The fix opens ephemeral O_DIRECT handles for the lifetime of the
compaction scan, separate from the cache:
* TableCache::FindTable / NewIterator learn a `bypass_cache_for_scan`
mode. When set, the pinned-reader fast path and the shared cache
are skipped, GetTableReader is called directly with the caller's
FileOptions, and ownership of the freshly opened TableReader is
handed back to the caller. The iterator takes ownership via
RegisterCleanup and frees the reader on destruction.
* VersionSet::MakeInputIterator and LevelIterator plumb the flag
through both the L0 and L1+ compaction-input paths.
* CompactionJob::ProcessKeyValueCompaction enables the flag exactly
when `use_direct_reads_for_compaction` is on, the global
`use_direct_reads` is off, and `OptimizeForCompactionTableRead`
actually produced `use_direct_reads=true` in the
compaction-read FileOptions.
An end-to-end test in db_compaction_test.cc uses the existing
`NewRandomAccessFile:O_DIRECT` sync point in env/fs_posix.cc to assert
that the kernel-level open really happens for compaction inputs when
the flag is set, and never fires when the flag is off. The test is
scoped to platforms that use the O_DIRECT path.
A small unrelated convenience also lands here: a new db_bench flag
`--bgwriter_num` that lets the writer thread in readwhilewriting use a
wider keyspace than the readers.
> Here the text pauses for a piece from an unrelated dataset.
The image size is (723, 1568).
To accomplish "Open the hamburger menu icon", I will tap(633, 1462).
This is what made it possible to
benchmark the new option realistically -- the readers see a small hot
subset (cache-resident), the writer spreads puts across the full DB
which drives continuous compaction.
The new option follows the existing add_option.md checklist: it is
registered in ImmutableDBOptions for serialization, surfaced through
the C API, exposed in db_bench / db_stress / db_crashtest.py,
randomized in RandomInitDBOptions, validated against allow_mmap_reads
at Open time, and documented in unreleased_history. Java JNI is left
for a follow-up.
Benchmark results
=================
Setup: Ubuntu 24.04 (kernel 7.0.5 OrbStack Linux VM on Apple Silicon),
14 vCPUs, virtio-blk disk. MGLRU disabled (echo 0 >
/sys/kernel/mm/lru_gen/enabled). 14 GB DB (3.5M keys * 4 KB values),
no compression. Each measurement run pinned to a 1 GB cgroup
via `systemd-run --scope -p MemoryMax=1G -p MemorySwapMax=0`, so
DB-to-cache ratio is ~14x. Page cache dropped between configs.
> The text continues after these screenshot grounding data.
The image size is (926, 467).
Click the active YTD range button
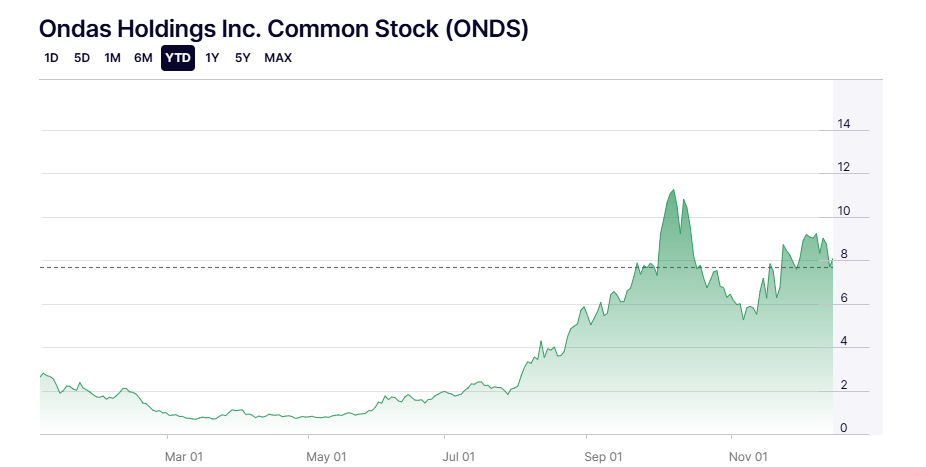click(177, 58)
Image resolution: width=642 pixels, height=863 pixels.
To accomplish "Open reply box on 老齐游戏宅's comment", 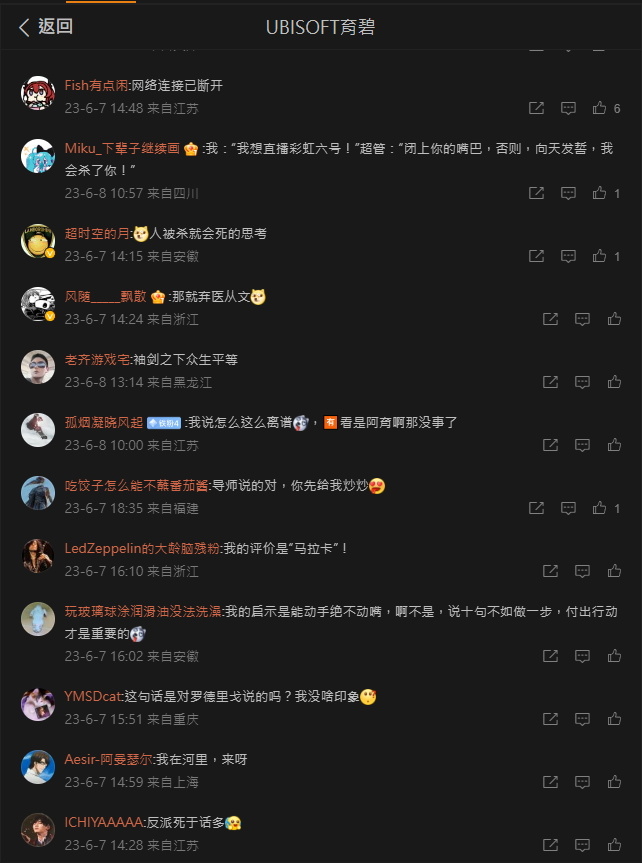I will (x=583, y=382).
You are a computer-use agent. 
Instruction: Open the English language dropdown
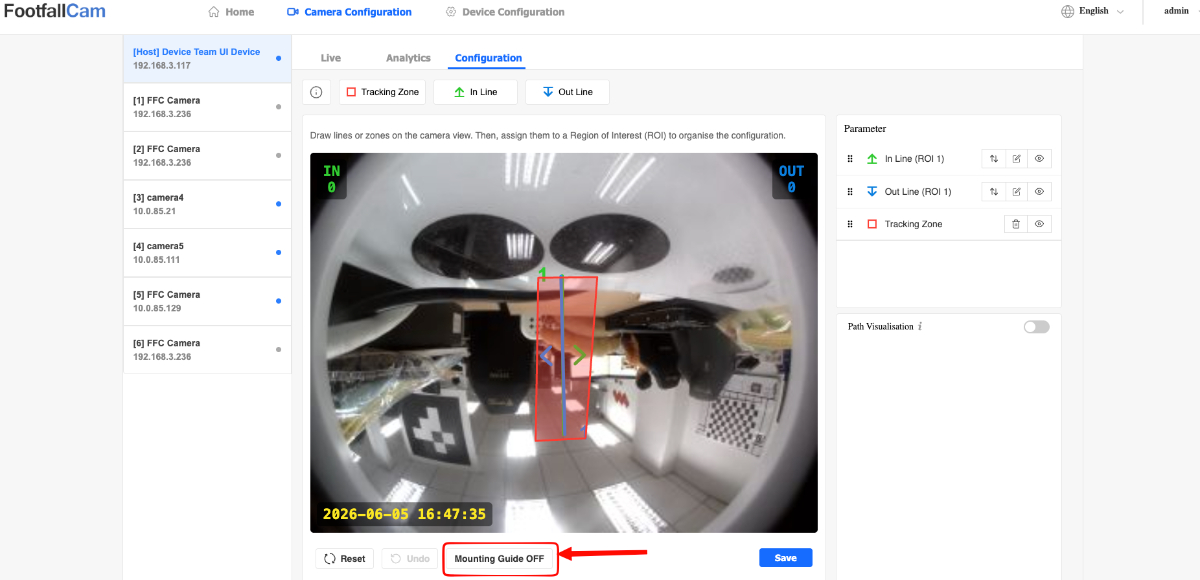1093,11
Workload: readwhilewriting for 180 s, 4 reader threads on a hot
2,000-key subset (~8 MB, ~3% of cache) + 1 writer thread spreading
overwrites across the full 3.5M-key keyspace
(via `--bgwriter_num=3500000`), throttled at 100 MB/s. Compaction
ran at ~500 MB/s read/write during the buffered run, ~400 MB/s with
direct compaction.
Each run was 3 minutes long; "buffered" is the existing default.
| Config | Throughput | Read P50 | Read P99 | Read P99.9 | Read P99.99 |
|-------------------------------------------|-----------------|---------------|---------------|----------------|----------------|
| buffered (default) | 406 K ops/s | 7.34 us | 79.11 us | 533.14 us | 1647.79 us |
| direct_compaction_read_write | **464 K ops/s** | **6.37 us** | **71.64 us** | **468.28 us** | **1363.91 us** |
| | (+14%) | (-13%) | (-9%) | (-12%) | (-17%) |
| direct_compaction_read_only | 421 K ops/s | 6.99 us | 88.95 us | 504.32 us | 1456.75 us |
| | (+4%) | (-5%) | (+13%) | (-5%) | (-12%) |
| use_direct_reads = true (existing global) | 442 K ops/s | 7.37 us | 50.82 us | 472.23 us | 1626.77 us |
| | (+9%) | (0%) | (-36%) | (-11%) | (-1%) |
The recommended production configuration is
`use_direct_reads_for_compaction = true` together with
`use_direct_io_for_flush_and_compaction = true` ("direct reads + writes
for compaction"). It wins on every metric simultaneously: throughput
up 14%, every read percentile from P50 to P99.99 down 9 to 17%. The
existing global `use_direct_reads = true` flag does help P99
specifically but at a noticeable throughput cost and is no better at
P99.99; the new compaction-only path is strictly better for the
write-heavy workloads it is designed for.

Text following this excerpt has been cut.